:: About this exercise ::
Omit images. Retype all entries verbatim.

:: Input records ::
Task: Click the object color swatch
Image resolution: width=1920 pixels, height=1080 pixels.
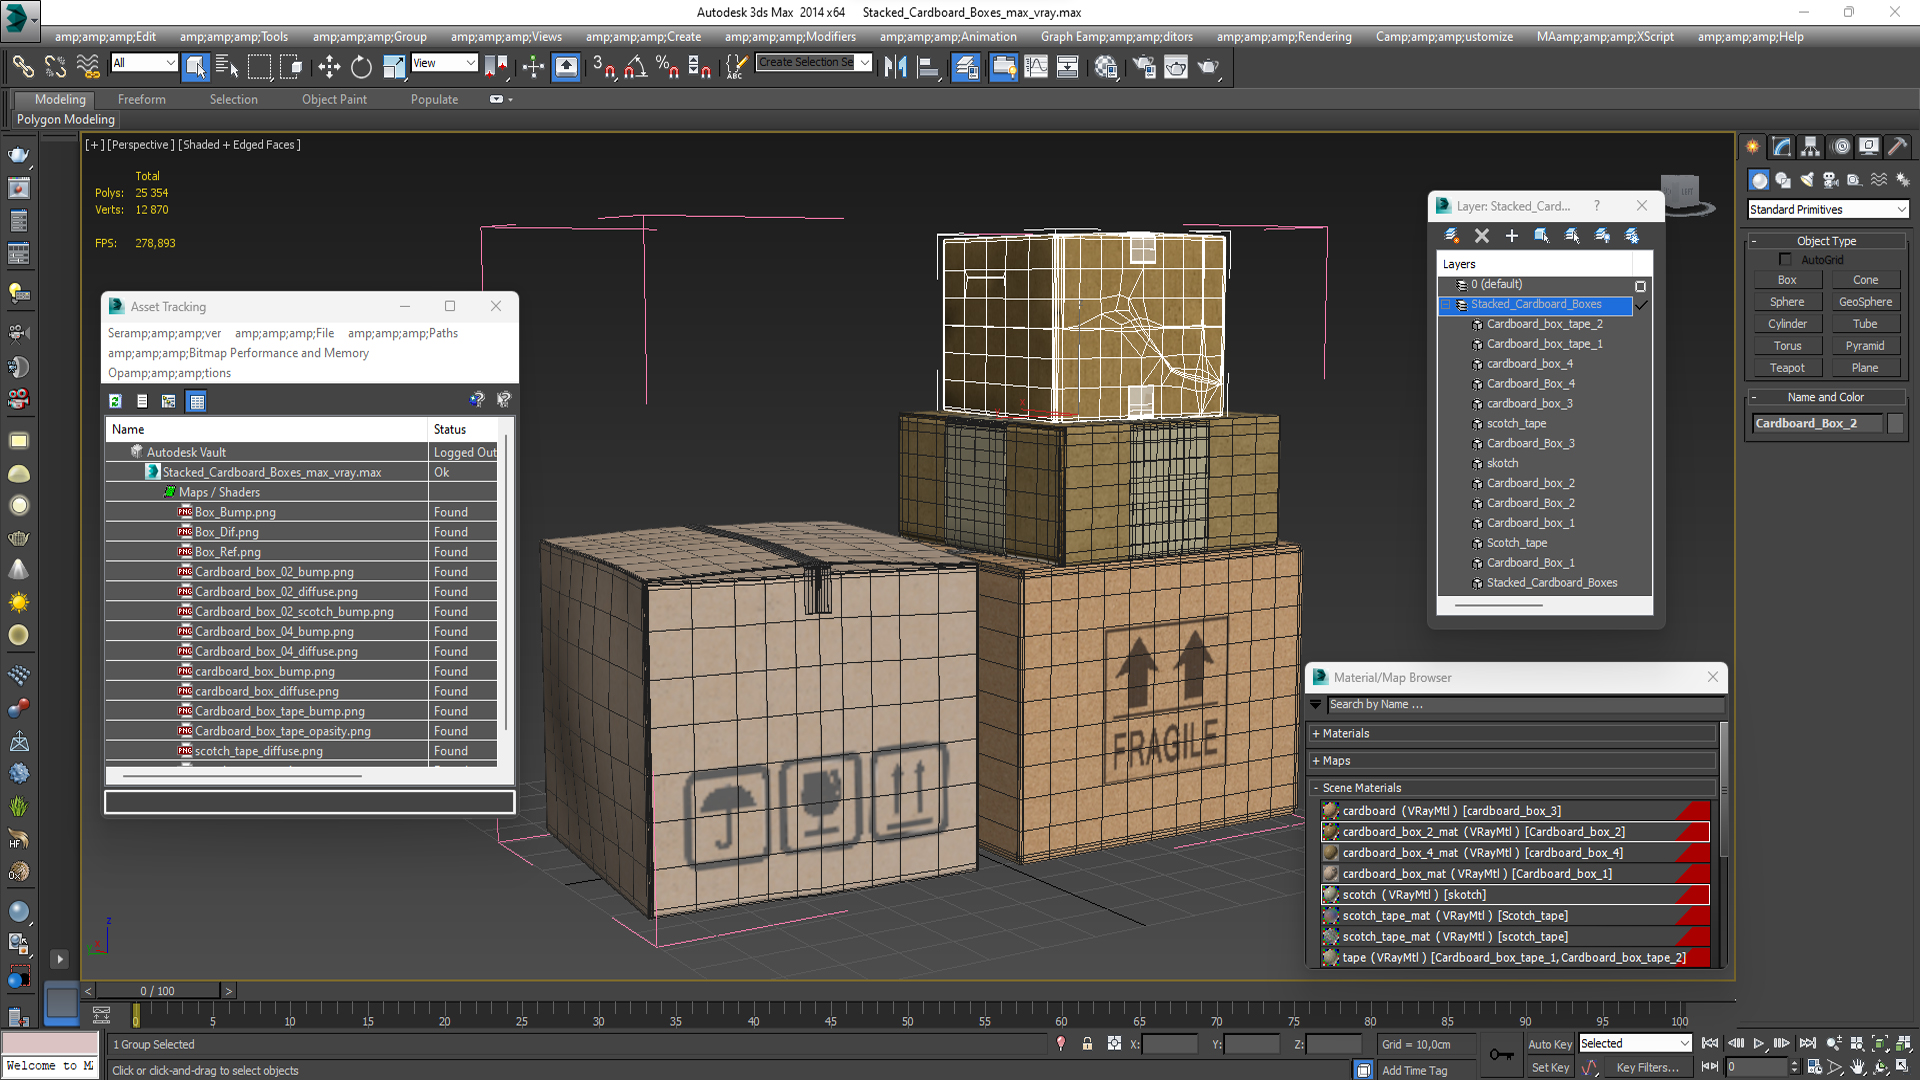Action: tap(1895, 423)
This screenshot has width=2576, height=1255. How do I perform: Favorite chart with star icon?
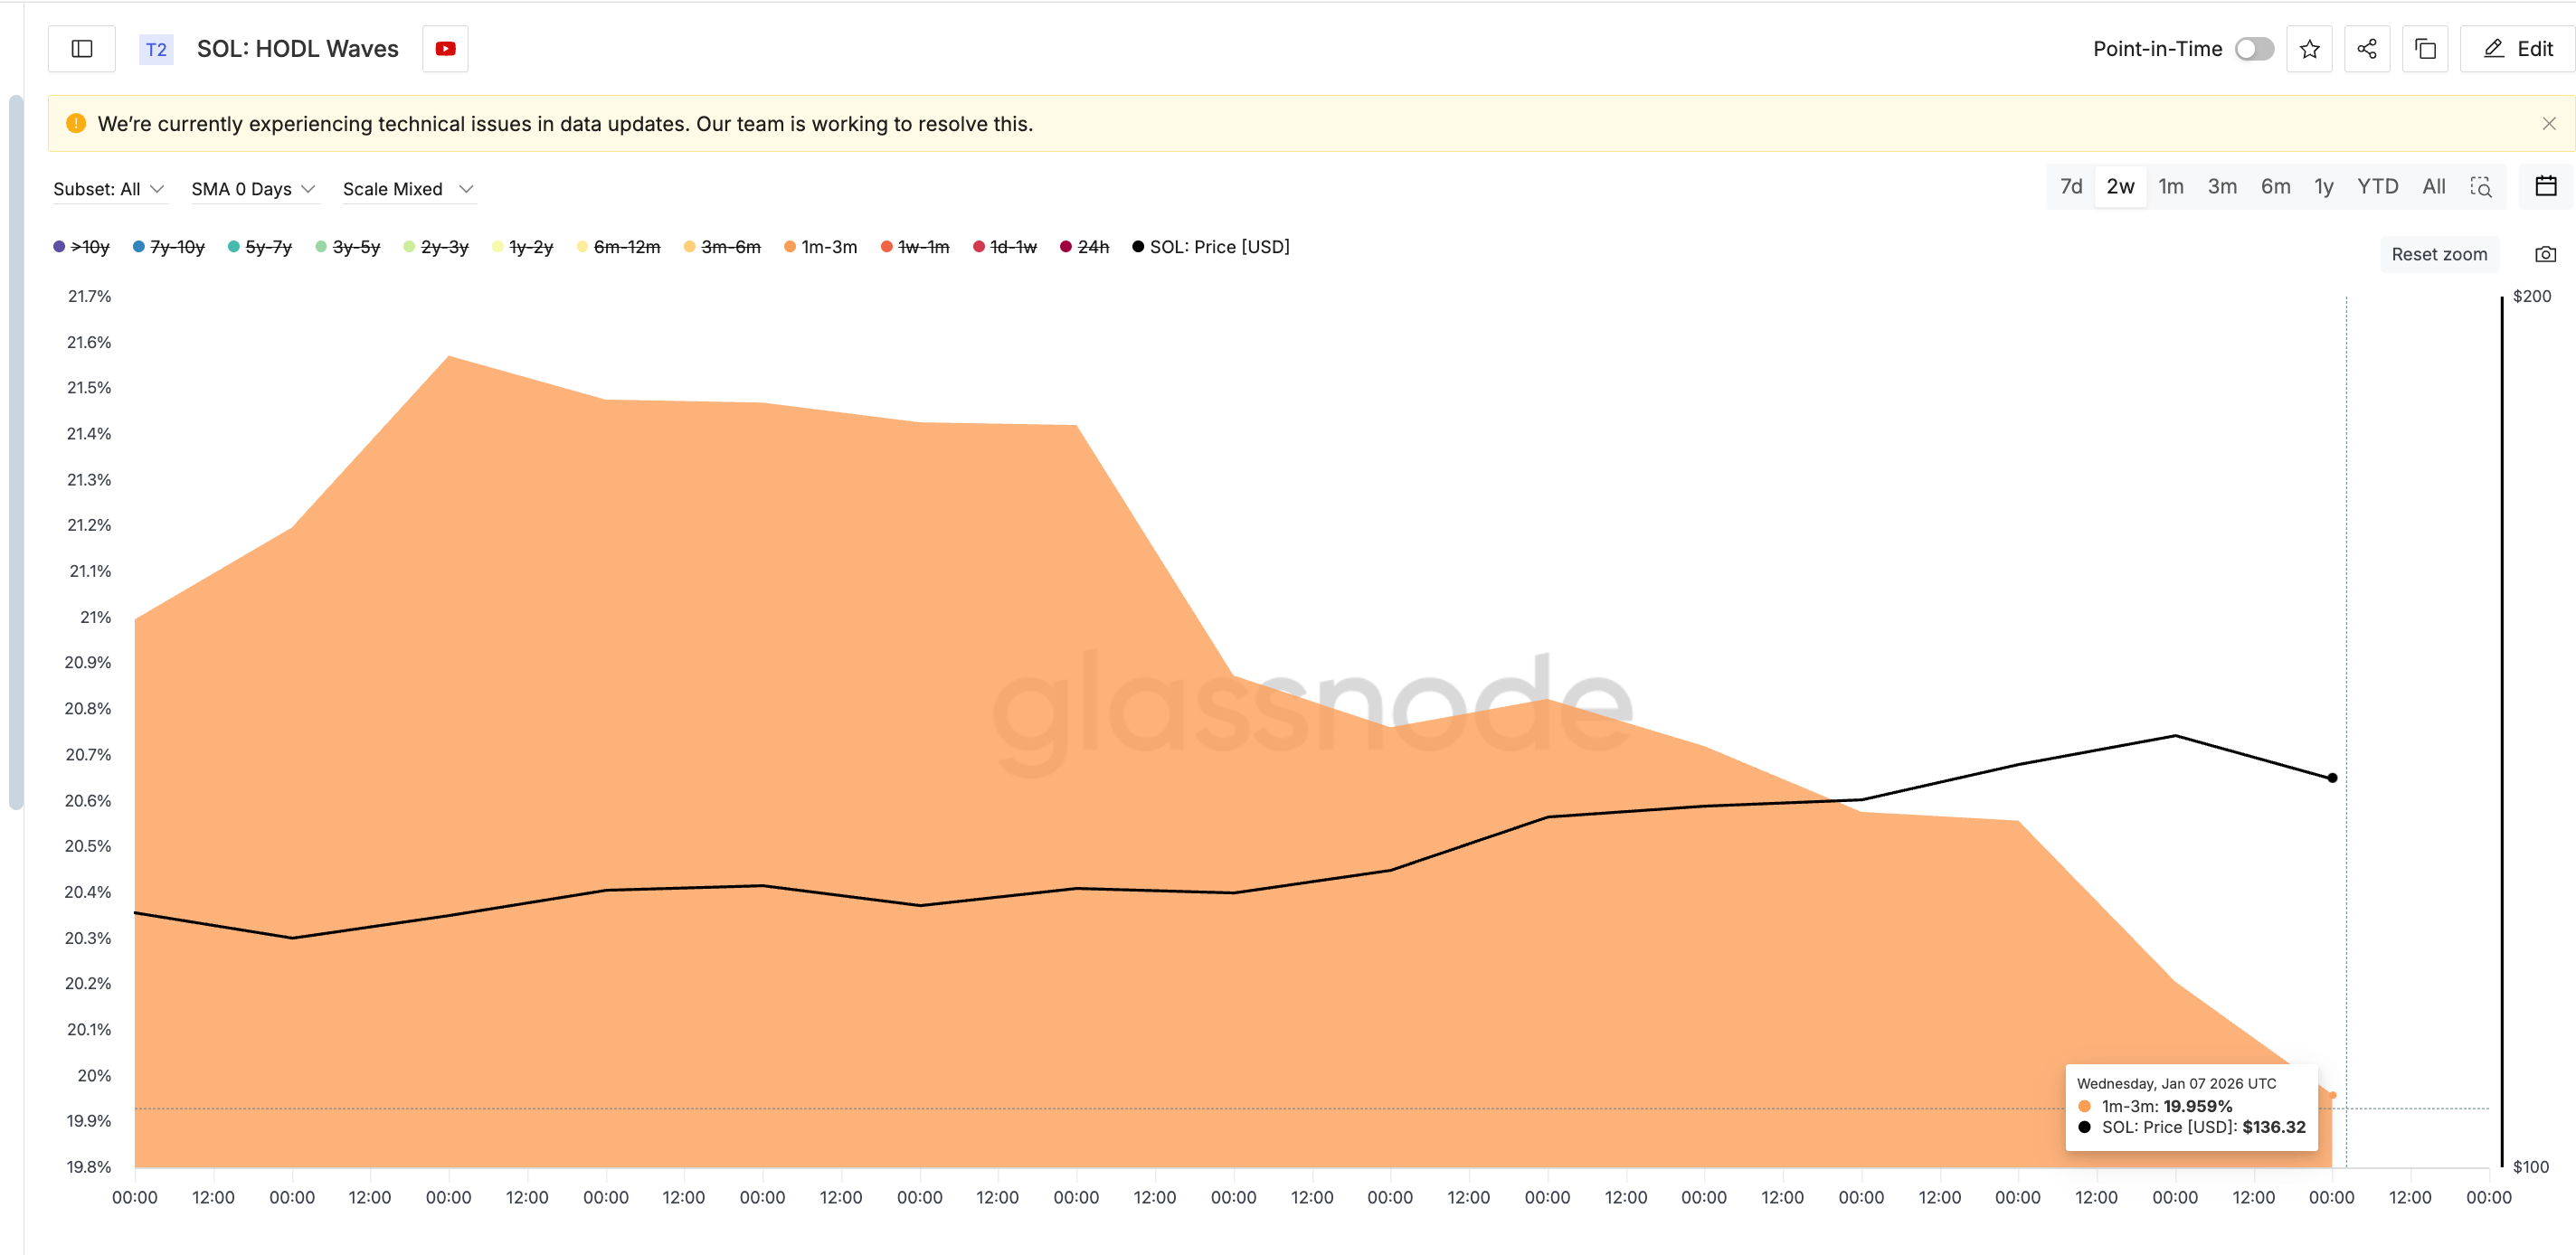click(x=2309, y=49)
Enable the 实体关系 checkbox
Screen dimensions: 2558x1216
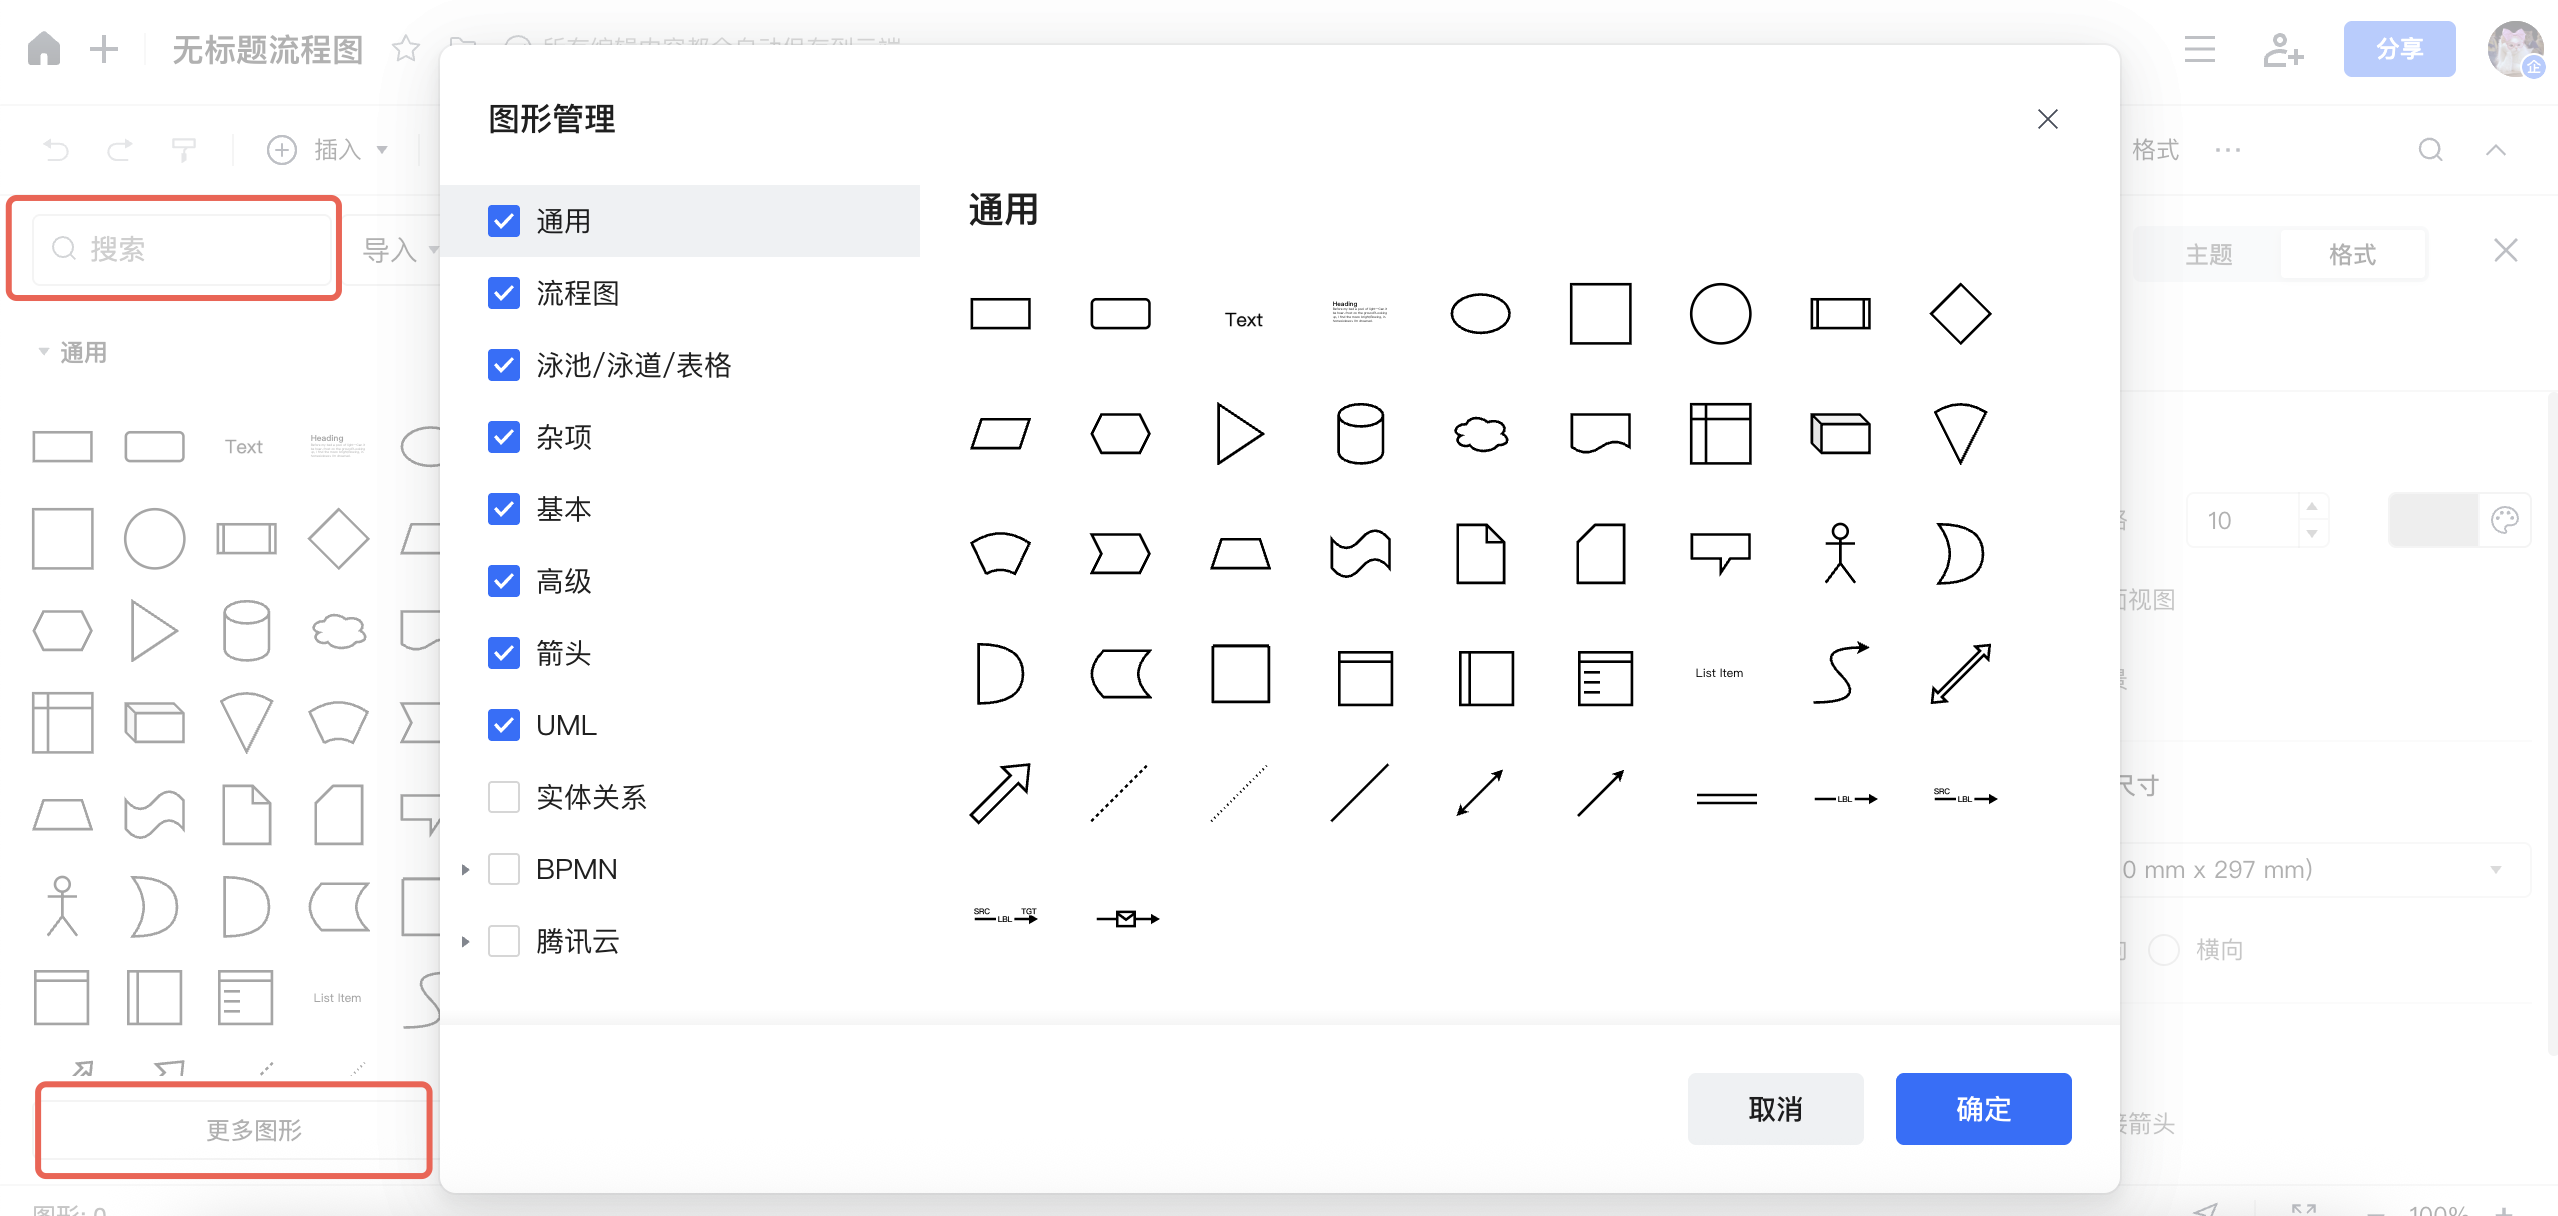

:: Result of this exercise ::
Task: Click the object color swatch
Image resolution: width=1920 pixels, height=1080 pixels.
Action: tap(1895, 423)
This screenshot has width=2576, height=1255. How do I perform: Favorite chart with star icon?
click(x=2309, y=49)
Enable the 实体关系 checkbox
Screen dimensions: 2558x1216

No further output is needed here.